The most controversial aspect of  Paper Moon is the character of Addie Loggins,  a far cry from the roles played by Shirley Temple and other Hollywood child-stars.   Addie is a precocious nine-year old girl who manipulates Moses in the best way possible. Tough in attitude and behaviour, she swears, & worse.  In her leisure, Addie stays in bed, lights herself a cigarette, and listens to the radio. Completely adaptable to changing conditions, Addie saves Moses several times. Moses sells the bible to bereaved widows, whose names he takes from obituaries. Highly intuitive, it's Addie who sets the price for the sale; when she senses it's a rich man's house, the price goes up. Addie has no moral scruples and is not above cheating. She embarrasses a cashier in a department store, implying that she had given him a twenty (actually five) dollar bill.   Paper Moon could have easily become a “cutesy” movie ~ but it isn’t. Addie’s performance could have gone into precocious Dakota Fanning or Haley Joel Osment territory, but it doesn’t.  In long-take scene after long-take scene, Tatum O’Neal remarkably holds her own with her father.   Addie is in nearly every scene of the film.  It’s her point of view that dominates the story. 

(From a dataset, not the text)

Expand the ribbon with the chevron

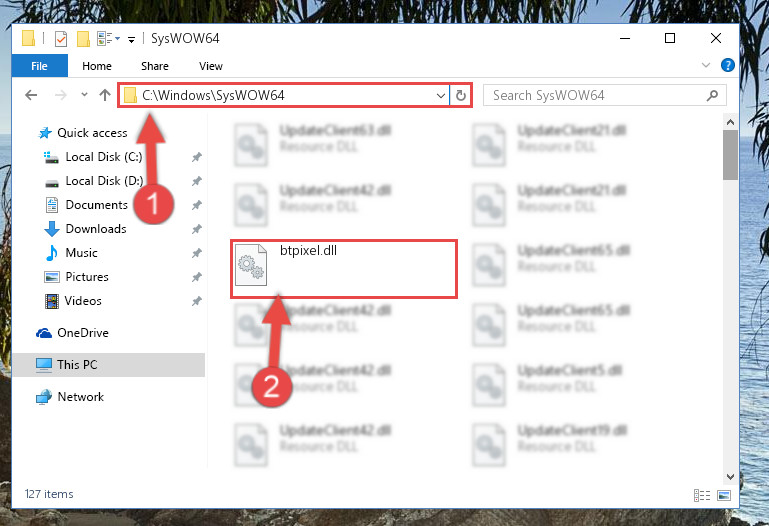pyautogui.click(x=706, y=65)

The story is composed largely of a series of loosely connected comical adventures that slowly develop the relationship between Moses and Addie. At one point, Moses picks up a big-breasted floozie (Irish Word??) named Trixie Delight (Madeline Kahn at her ditzy-sad best), and Addie feels so threatened that she has to devise an elaborate scheme to break them up. The last third of the movie involves a protracted grift in which Moses sells a bootlegger $650 of his own booze and incurs the wrath of the bootlegger’s corrupt policeman brother (both characters are played by John Hillerman).

The eponymous Trixie Delight!
 All of this is set against the backdrop of America at its economic worst.   It Looks like a true 1930's Depression era issue.   Cinematographer Laszlo Kovacs did an outstanding job of utilizing high-contrast black-and-white photography and deep focus to make the flat landscape and arching sky feel as gritty and real as true life (the fact that he was not even nominated for an Oscar was a grave oversight).  As it did in The Last Picture Show, the use of black and white also brings us closer into the era, both narratively and stylistically, as Paper Moon looks like it could easily be a John Ford road comedy from 1940. The period details in this film are quite impressive ~ the old cars, the old popular radio programmes featuring Jack Benny, Fibber McGeee, and others. Bogdanovich was a film scholar and historian before he was a director, and he knew exactly how to capture the essence of a bygone cinematic era and still make it relevant to a modern audience. This is a road movie with a twist, that almost makes the depression seem desirable,  even fun!!

Paper Moon works on many different levels. It’s an entertaining movie that can be equally enjoyed for its aesthetic value.   Any little girl, almost as precocious as Addie would just adores this movie.  It truly would be difficult to find more wholesome family entertainment & yet a cinematic venture which retains it's artistic edge.   This movie deserved every accolade it collected!